I think jgrahamc adding "I'm the CTO of cloudflare, and I didn't know that!" might have been reasonable context, but no disclaimer is required, because the reader didn't need to be protected from the post. There was no conflict of interest in the post.
Said the user with “this account is a GPT-3 bot” in their profile.
Like I said, pointed this out 100s of times over years and my experience says otherwise; not my first account, nor will it be my last. Also, not dang, not trying to be dang, but also firmly believe HN is a community and important for the community to express themselves, but also would be more than happy to respect dang’s wishes.
A bit more about this as I’m remembering. Cloudflare’s original “data center” (which was really just a single server) was located in Chicago. We had the zip/postal code for Project Honey Pot participants from when they signed up so we emailed anyone within a certain radius around Chicago to be our first beta testers. We knew they were the folks most likely to have acceptable performance.
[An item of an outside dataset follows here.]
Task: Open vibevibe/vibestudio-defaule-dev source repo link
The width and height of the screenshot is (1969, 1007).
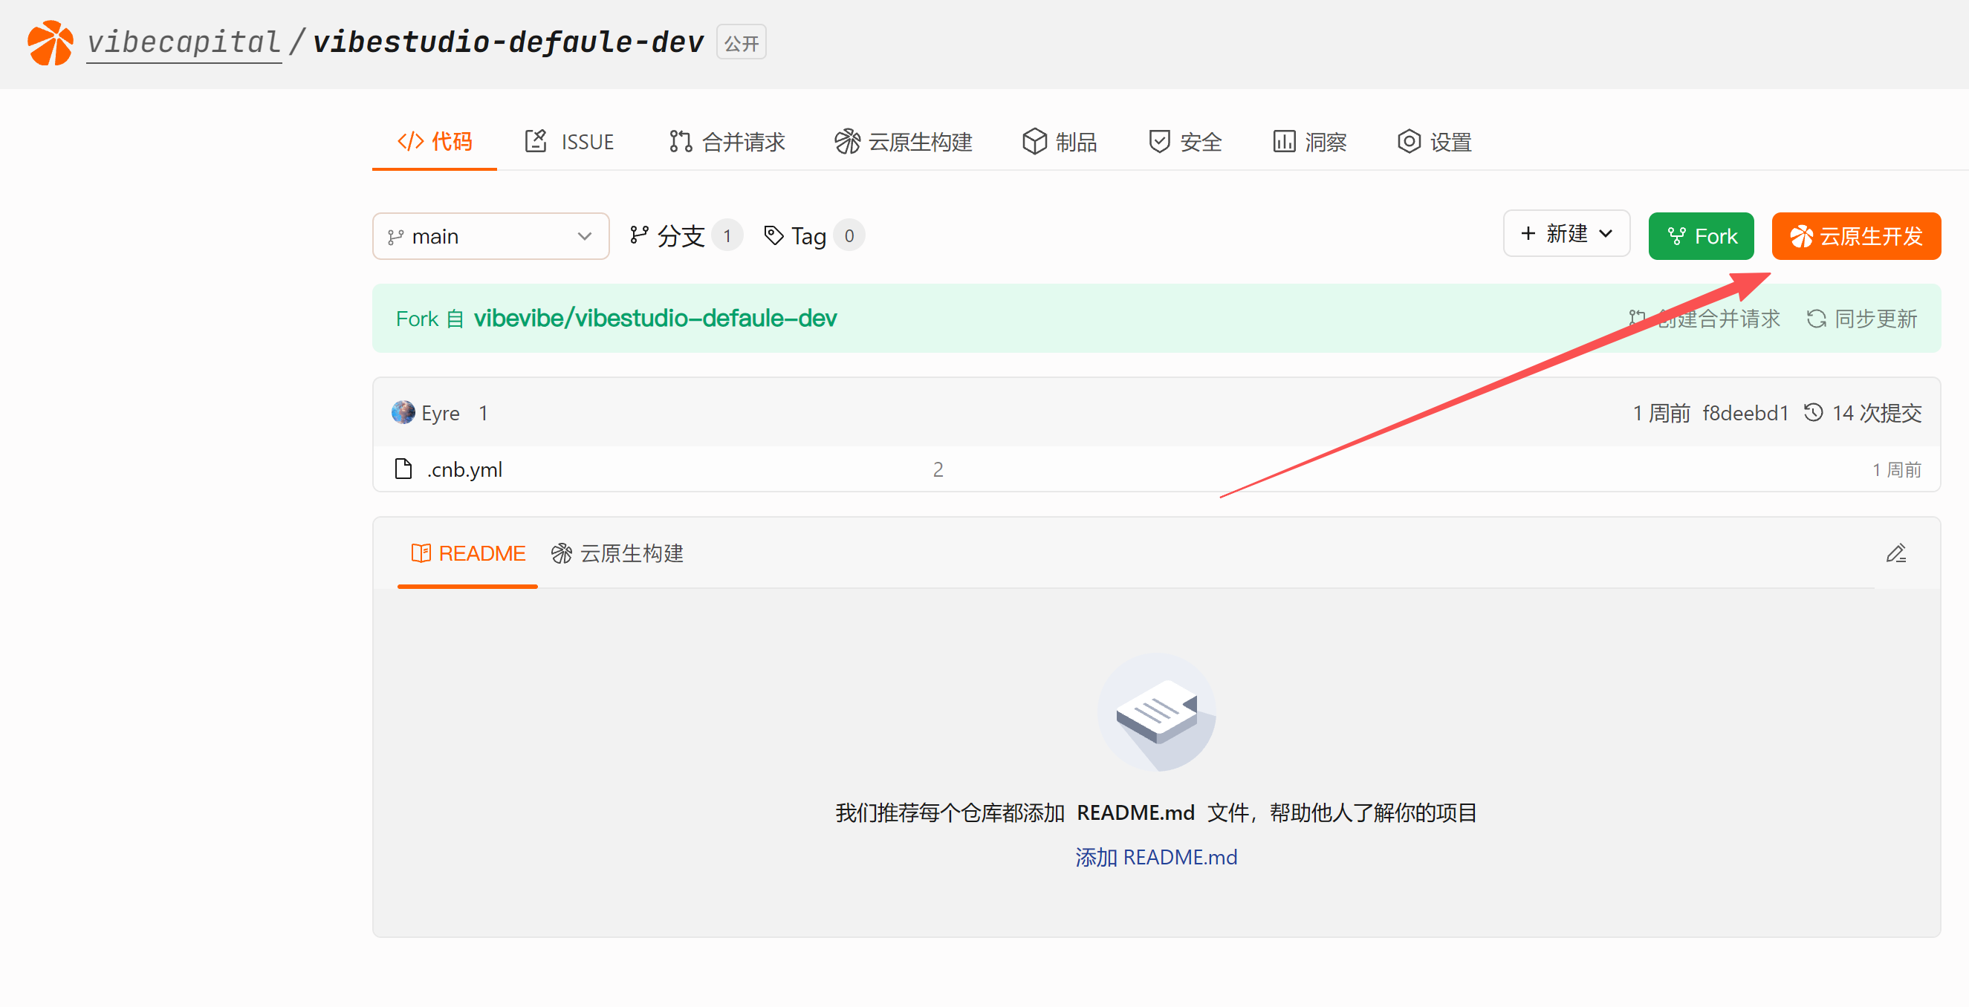Action: tap(654, 318)
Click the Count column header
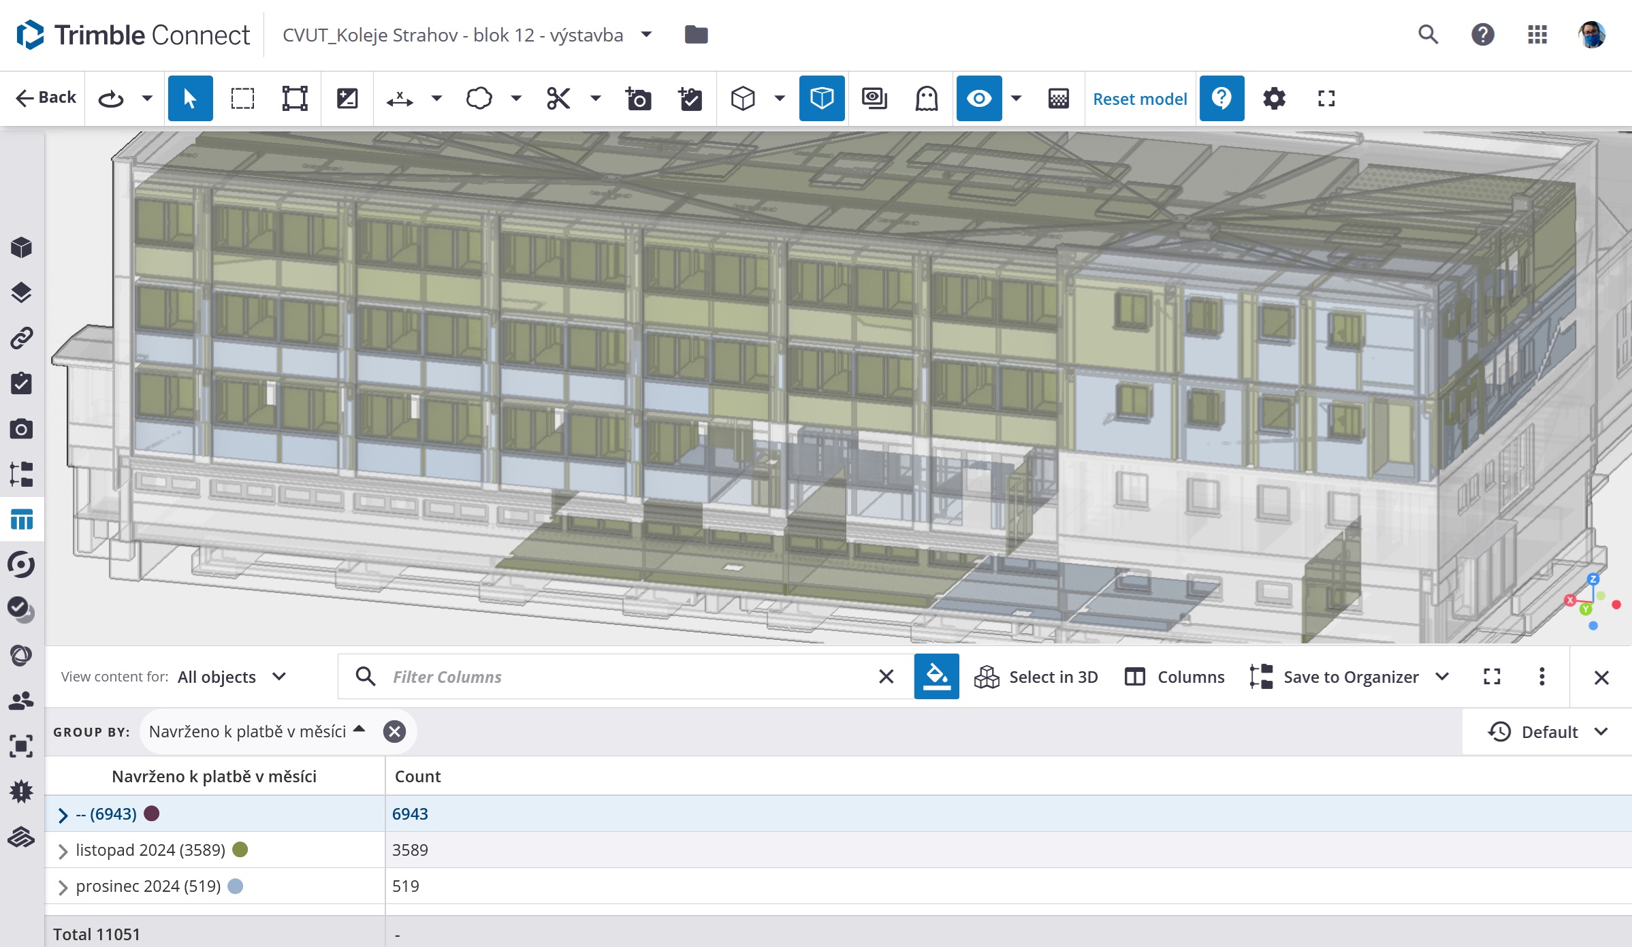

The original way you signed up for Cloudflare was to give us your GoDaddy username and password and we’d login, slurp the DNS records, then update the name servers. It was magic when it worked. But it was almost too easy so if something broke people didn’t know how to undo what we’d done. Worse: sometimes we’d miss a DNS record like an MX record and be unable to even contact the user.
The crazy thing is we emailed people basically with the content on this page and asking Project Honey Pot users to give us their user names and password. A scary number of people just did without asking any questions.
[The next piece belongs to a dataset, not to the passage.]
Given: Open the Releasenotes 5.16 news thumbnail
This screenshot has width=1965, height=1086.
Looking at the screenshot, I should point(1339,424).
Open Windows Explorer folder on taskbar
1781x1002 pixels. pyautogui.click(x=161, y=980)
We put this page up to prove this was a legitimate project after a (scary) few people asked us: “How do I know this isn’t phishing??”
Fun to find it still kicking around 12+ years later.
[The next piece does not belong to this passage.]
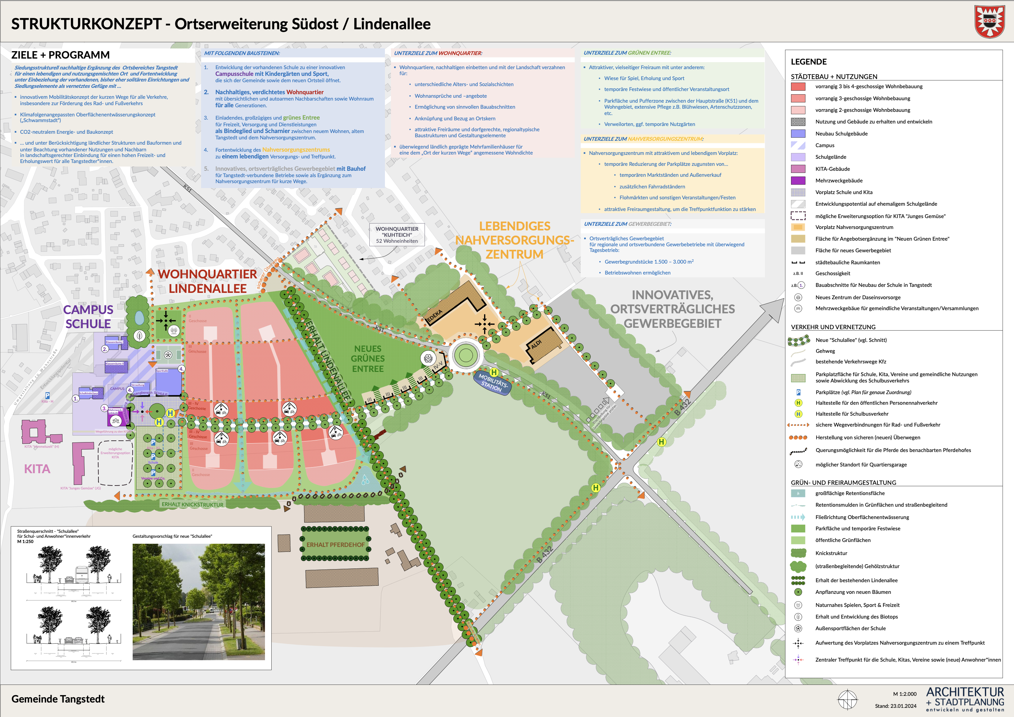1014x717 pixels.
Task: Click the Wohnquartier Kuhteich callout box
Action: click(x=397, y=235)

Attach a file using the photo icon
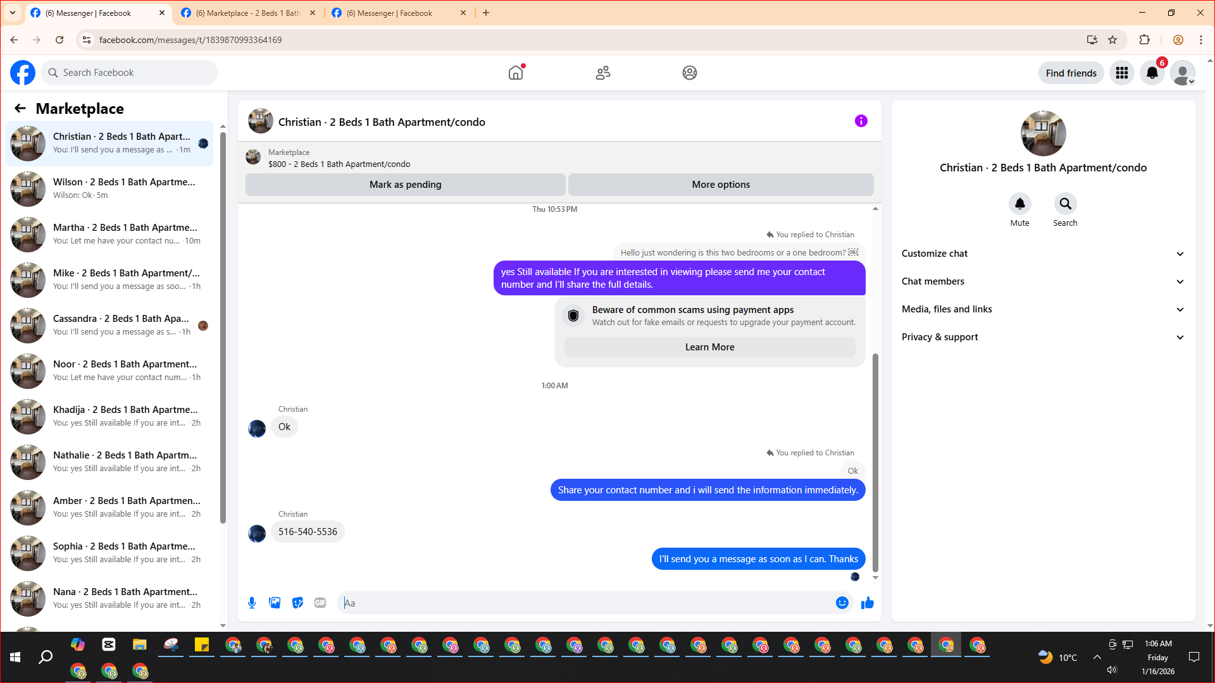point(275,603)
Are you ignoring the part of that page where if you click sign up, you can create an account for free, and get protection and services for free? Sure, its not everything they offer is free, but enough for most users is.
Aspirational business model goals in 2009 won’t be 100% realized 13 years later. That doesn’t mean the original goal was a “lie”. That word requires intent.
And DDoS mitigation is part of the free feature set. Im guessing some of their largest customers may be kicked off the free tier if they are too much of a resource burden.
I don't think it's terribly surprising that there might be companies out there who charge for things that they think should be free because they can get away with it. That said, in this case it sounds like pretty standard marketing speak, and I tend to be skeptical that anything sounding like that is a genuine profession of values rather than a catchy tagline (which probably explains my lack of surprise at the first thing as well)
I think one interesting thing about Cloudflare is that once enabled on a domain, it can be used to serve different versions of that domain to different audiences, enabling things like selective censorship and propaganda.
Cloudflare has also taken investments from the intelligence agencies (at least in the US).
To be fair, the ability to serve different content to different users was (is) a primary feature of essentially all web servers. This has been the case for multiple decades.
It’s important to understand and internalize the difference between capability and willingness/desire to do something.
Servicing different content based on different visitors is a feature of any web server. If you are insinuating that CloudFlare does this without the domain/website owner’s permission/knowledge, cite your sources. That is the kind of insinuation/rumor that can destroy/erode the reputation of a cybersecurity company.